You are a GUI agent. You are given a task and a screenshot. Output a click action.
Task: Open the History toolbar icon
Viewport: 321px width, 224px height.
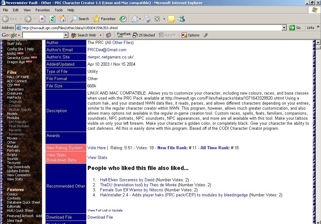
+ + + +
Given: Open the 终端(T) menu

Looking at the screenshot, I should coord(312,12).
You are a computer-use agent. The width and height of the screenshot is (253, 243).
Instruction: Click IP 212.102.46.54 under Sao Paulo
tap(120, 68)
+ + + +
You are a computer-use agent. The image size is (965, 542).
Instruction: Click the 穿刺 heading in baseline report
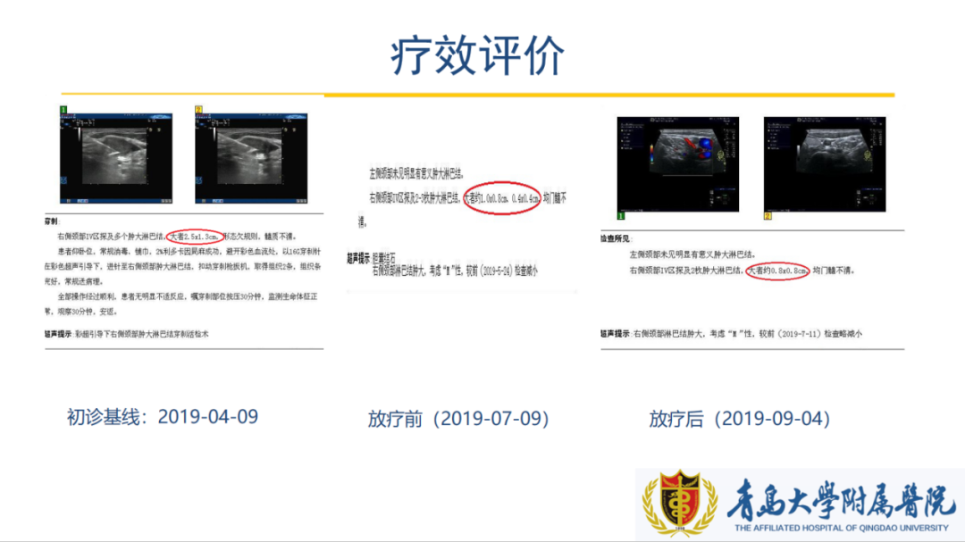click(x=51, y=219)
+ + + +
**Try it**
Copy every line of the material above in which the word "width" appears.

**Task result**
Viewport: 321px width, 224px height.
You are a computer-use agent. The width and height of the screenshot is (253, 243).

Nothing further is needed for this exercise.